Dealing with autism

By admin
01 October 2013

It takes special attention and time to assist someone with autism and although a lot of research has been done, the cause of the vast majority of cases is unknown.

What is autism? Autism or autism spectrum disorder as it’s also known is a group of complex development brain disorders more often referred to as pervasive development disorders (PDD).

This lifelong, complex disorder is quite common and one in every 110 children is diagnosed with it. Research has shown autism is diagnosed four times more among boys than girls.

There are different levels of severity and combinations of symptoms but recent studies have shown multiple genetic components could be the cause and that when these components combine with undetermined environmental factors they can also have an impact on the mental state of a child. The outcome of autism on a child’s life is normally determined by the timing of exposure to these environmental factors  – which can be before, during or after birth.

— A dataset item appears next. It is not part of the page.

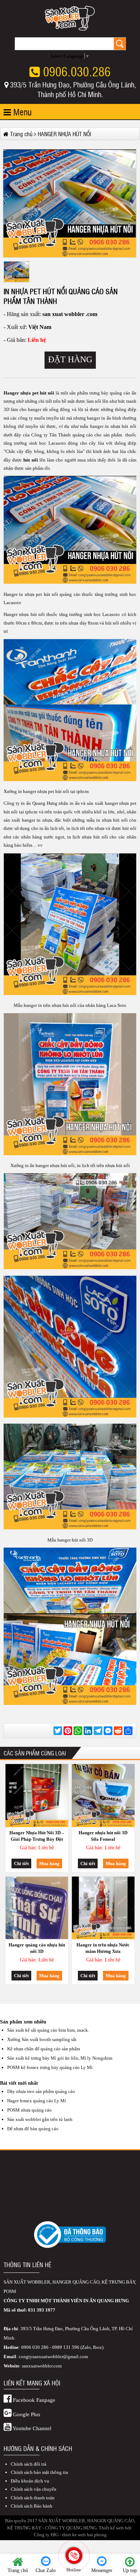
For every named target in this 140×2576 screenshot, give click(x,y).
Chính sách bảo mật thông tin (39, 2472)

Genetic disorders such as Fragile X syndrome, tuberous sclerosis and Angelman syndrome can be linked to autism however only a small percentage is affected by these. Other factors which can contribute are exposure to environmental agents such as maternal rubella. During pregnancy chemical agents such as thalidomide and valproate may also have an effect. Over the past 30 years research has shown autism may involve inflammation in the central nervous system. Emerging evidence also shows how the immune system can influence autism-related behaviours.

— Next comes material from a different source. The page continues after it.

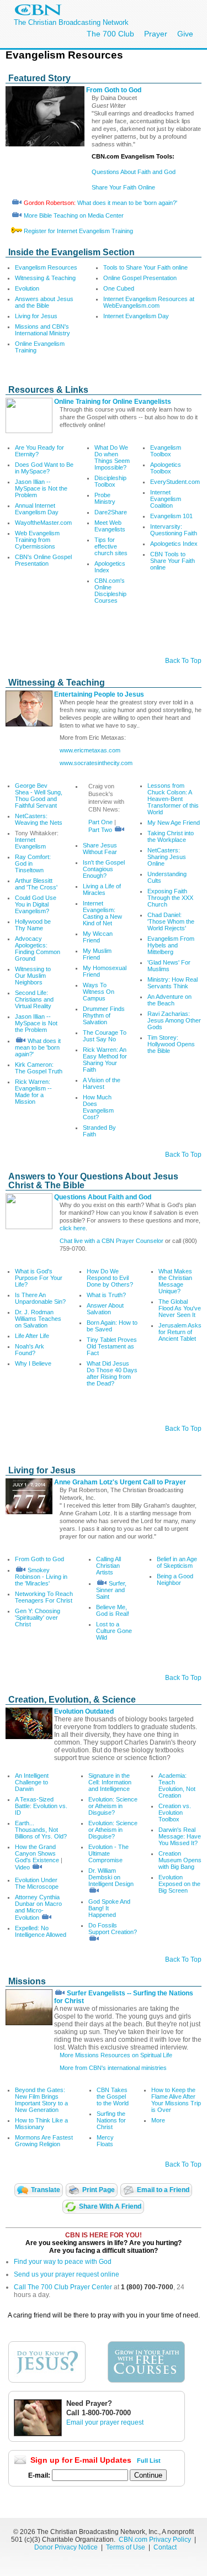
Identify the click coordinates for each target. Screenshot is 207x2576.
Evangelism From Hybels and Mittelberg (170, 945)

These are some signs to look out for in your child:

  • Finding it difficult to socialise.
  • Finding it hard when it comes to verbal and nonverbal communication.
  • Repetition of words and sentences.
  • Finding it hard to adapt to normal learning abilities.
  • Abnormal movement patterns which would include finger flicking and rocking.
  • Preferring to be alone most of the time.

However if you notice any of these factors in your child it doesn’t mean they’re suffering from autism.  When in doubt visit a professional who’s knowledgeable about the disorder such as a neurologist, psychologist or paediatrician.